# Dynamic LED indicators



## Vista58

I paid extra for the S LIne trim which gives LED headlights and Dynamic Led indicators.
So why are they only dynamic and flowing on the rear indicators and basic static flashing on the front? Or is this a fault and the front should be dynamic too? Sure I have seen a You Tube video with dynamic flowing indicators front and back...?


----------



## mplgaus

I believe the Dynamic front indicators are only with the Matrix LEDs.


----------



## ZephyR2

Think you only get them when you specify Audi Matrix LED headlights (an extra £945 to you) .....

Audi Matrix technology provides maximum and precise illumination at all times without dazzling other road
users whilst minimising energy usage. The Matrix LED units each incorporate 12 separate controllable LEDs which form the high beam
and can be individually shut off when sensors detect traffic ahead or approaching, to 'divert' the beam around other road users without
diminishing its effectiveness. The vehicle uses information from a camera to detect other road users and identify the appropriate
lighting required. Also includes:
- Dynamic front and rear indicators which sweep from inside to out
- Headlight cleaning system (8X1)
- Light and rain sensors with auto-dimming rear view mirror (PU7)


----------



## Toshiba

I believe you can just recode the lights to make them sweep.


----------



## noname

Yes dynamic lights are only for matrix led but you can use the vag to change them


----------



## Toshiba

Change it with a VAG - cool, i'll have the mistress hop on it...


----------



## sherry13

Would it be at all possible (Manu and/or Toshiba) to explain a bit more about VAG (god I hated writing that) to those knuckleheads like me who really, er, don't know what you are on about. Or maybe send a link. I am sure there are also others who are as interested in this box of tricks.

Re the sweeping lights, yes, the dynamic front ones are yours for an equally dynamic grand as part of the fancy lights package (my words, not Audi UK's). The S Line has the claw-like LEDs which is one up from the Sport... but the next option is the Matrix and that's where you get the light show.

Oh look - here are some rear ones in slow-mo.






Sent from AutoGuide.com Free App


----------



## can_quattro

VAG-COM, which is now called VCDS is a product from Ross-Tech:

http://www.ross-tech.com/vag-com/


----------



## noname

I'll post something as soon as I have the new cable...actually I have nothing to activate so I didn't buy it before..but it's always useful!


----------



## Toshiba

sherry13 said:


> Would it be at all possible (Manu and/or Toshiba) to explain a bit more about VAG (god I hated writing that) to those knuckleheads like me who really, er, don't know what you are on about. Or maybe send a link.

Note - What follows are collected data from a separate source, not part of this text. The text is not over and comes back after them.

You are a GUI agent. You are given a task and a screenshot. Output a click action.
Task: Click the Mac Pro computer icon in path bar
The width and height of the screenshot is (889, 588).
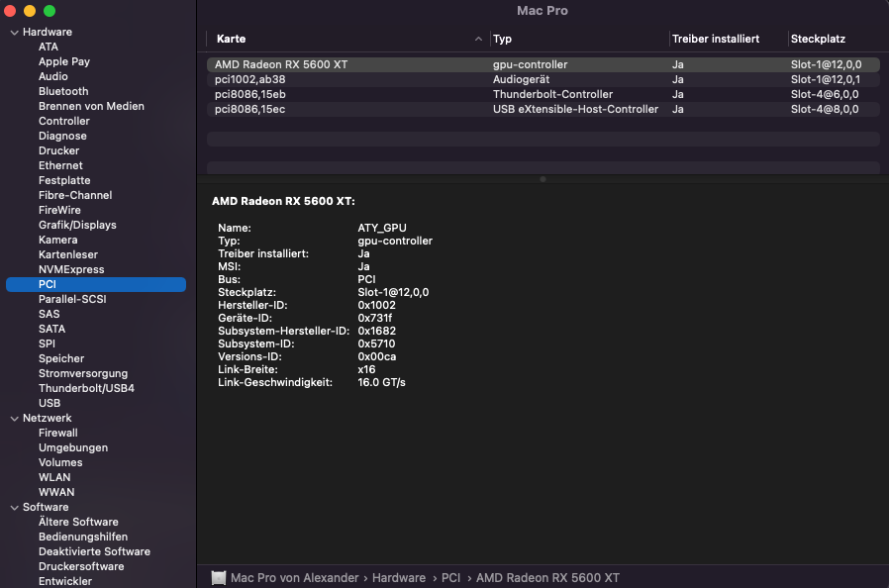coord(219,578)
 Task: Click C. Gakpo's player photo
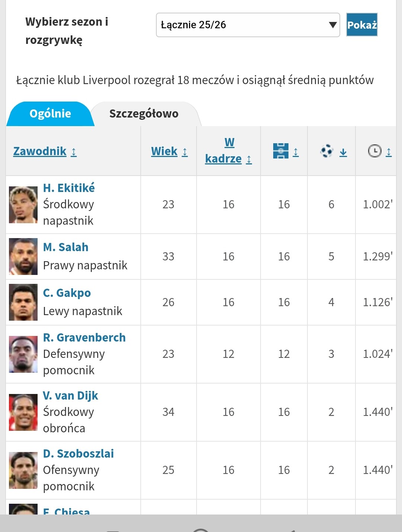point(23,302)
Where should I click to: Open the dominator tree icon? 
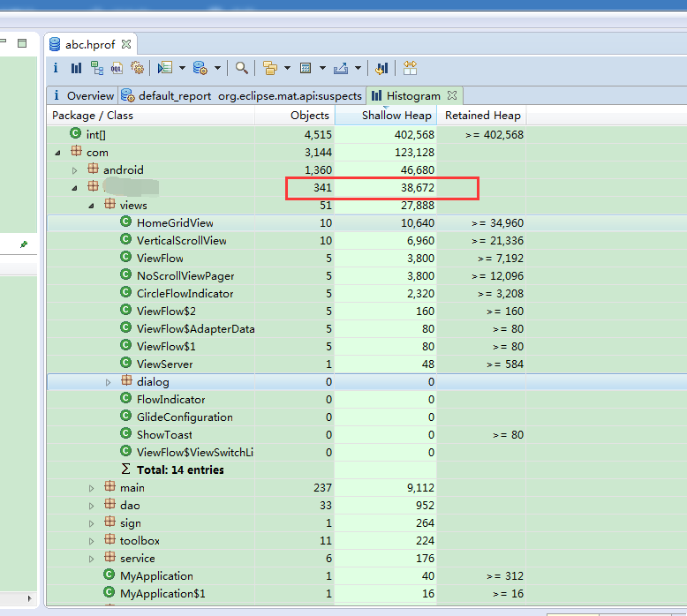coord(97,68)
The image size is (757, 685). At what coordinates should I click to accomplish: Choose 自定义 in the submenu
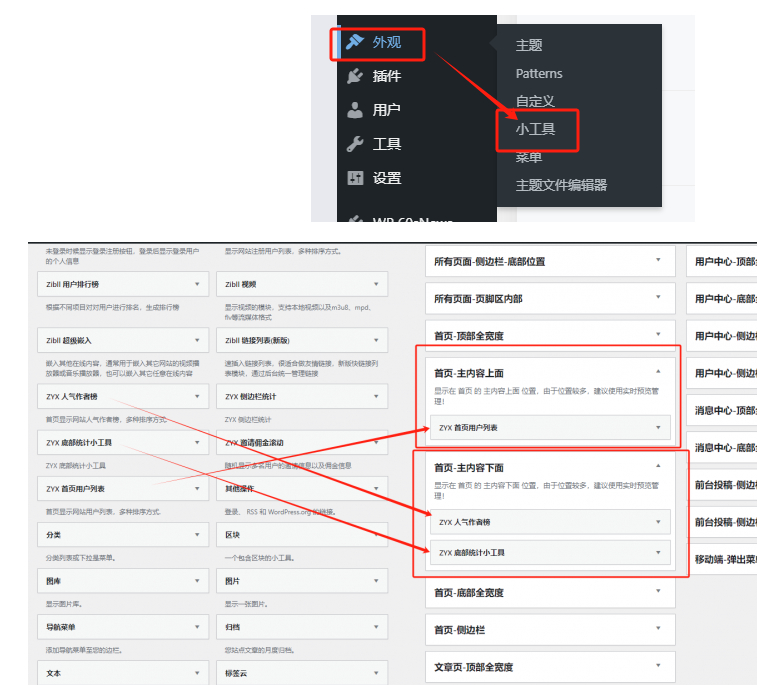click(535, 101)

I am sure there are also others who are as interested in this box of tricks.
> 
> Re the sweeping lights, yes, the dynamic front ones are yours for an equally dynamic grand as part of the fancy lights package (my words, not Audi UK's). The S Line has the claw-like LEDs which is one up from the Sport... but the next option is the Matrix and that's where you get the light show.
> 
> Oh look - here are some rear ones in slow-mo.
> 
> 
> 
> 
> 
> 
> Sent from AutoGuide.com Free App


When i saw VAG i couldn't help myself...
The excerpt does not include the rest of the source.